Published online Nov 4, 2016. doi: 10.5492/wjccm.v5.i4.204
Peer-review started: July 21, 2016
First decision: September 5, 2016
Revised: September 17, 2016
Accepted: October 17, 2016
Article in press: October 18, 2016
Published online: November 4, 2016
Processing time: 106 Days and 15 Hours
Clinical decision support (CDS) systems with automated alerts integrated into electronic medical records demonstrate efficacy for detecting medication errors (ME) and adverse drug events (ADEs). Critically ill patients are at increased risk for ME, ADEs and serious negative outcomes related to these events. Capitalizing on CDS to detect ME and prevent adverse drug related events has the potential to improve patient outcomes. The key to an effective medication safety surveillance system incorporating CDS is advancing the signals for alerts by using trajectory analyses to predict clinical events, instead of waiting for these events to occur. Additionally, incorporating cutting-edge biomarkers into alert knowledge in an effort to identify the need to adjust medication therapy portending harm will advance the current state of CDS. CDS can be taken a step further to identify drug related physiological events, which are less commonly included in surveillance systems. Predictive models for adverse events that combine patient factors with laboratory values and biomarkers are being established and these models can be the foundation for individualized CDS alerts to prevent impending ADEs.

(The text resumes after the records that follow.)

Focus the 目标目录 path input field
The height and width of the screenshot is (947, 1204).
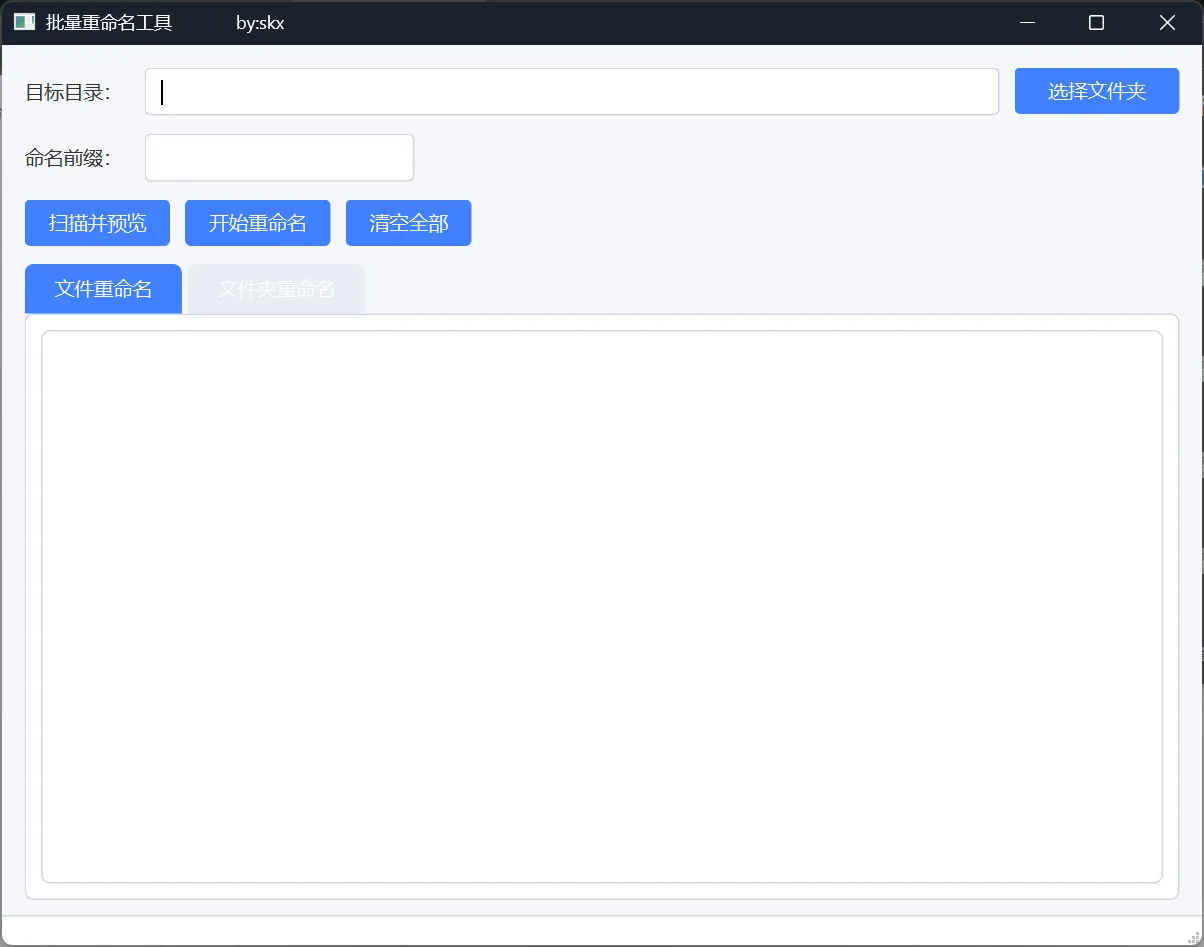tap(572, 92)
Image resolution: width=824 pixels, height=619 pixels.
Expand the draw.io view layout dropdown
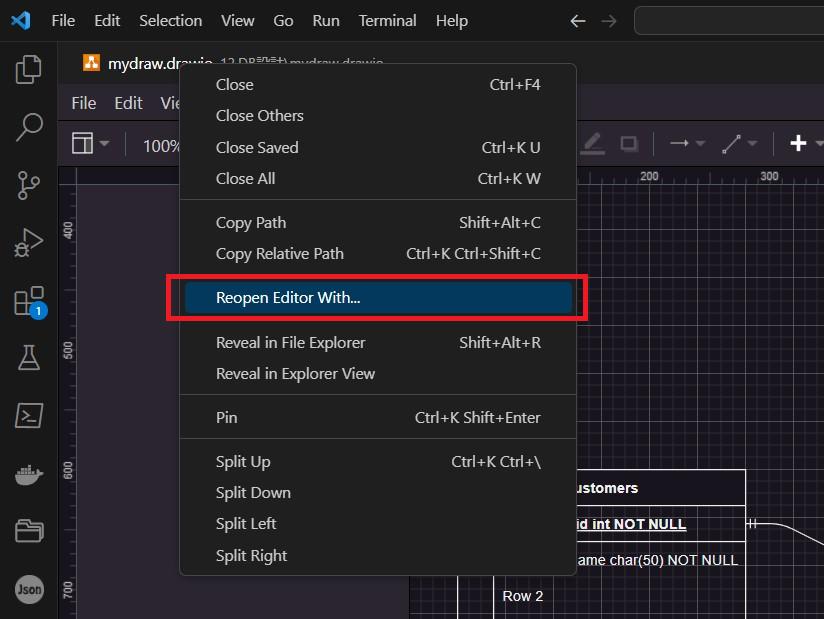pos(91,145)
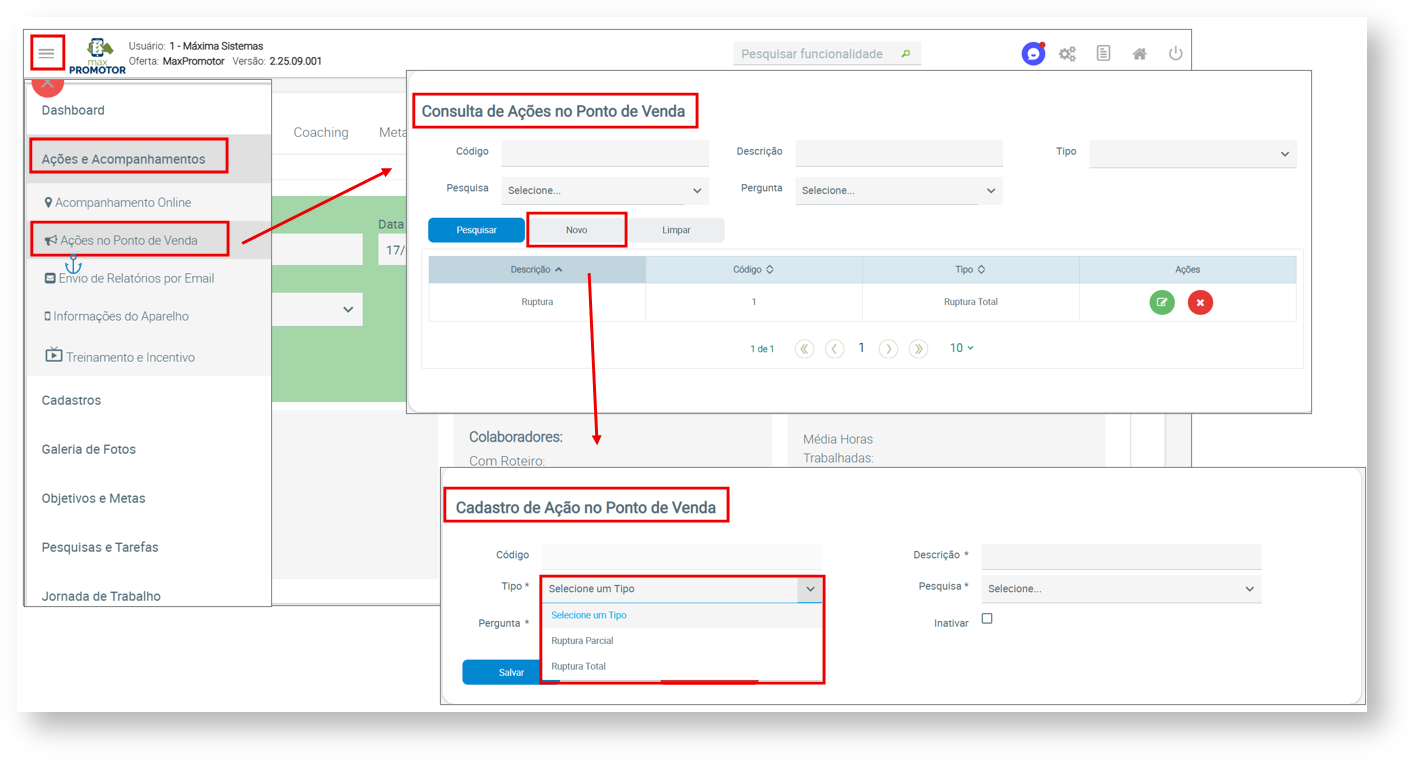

Core tip: Drug related events in the intensive care unit are associated with higher medical costs and dire patient outcomes. Clinical decision support (CDS) systems are the most important component to aid in adverse drug event (ADE) surveillance and improve in medication safety. Institutions are increasing the use of CDS systems for event detection and CDS systems that combine patient factors with laboratory values, drug information and biomarkers are key to effective ADE prevention.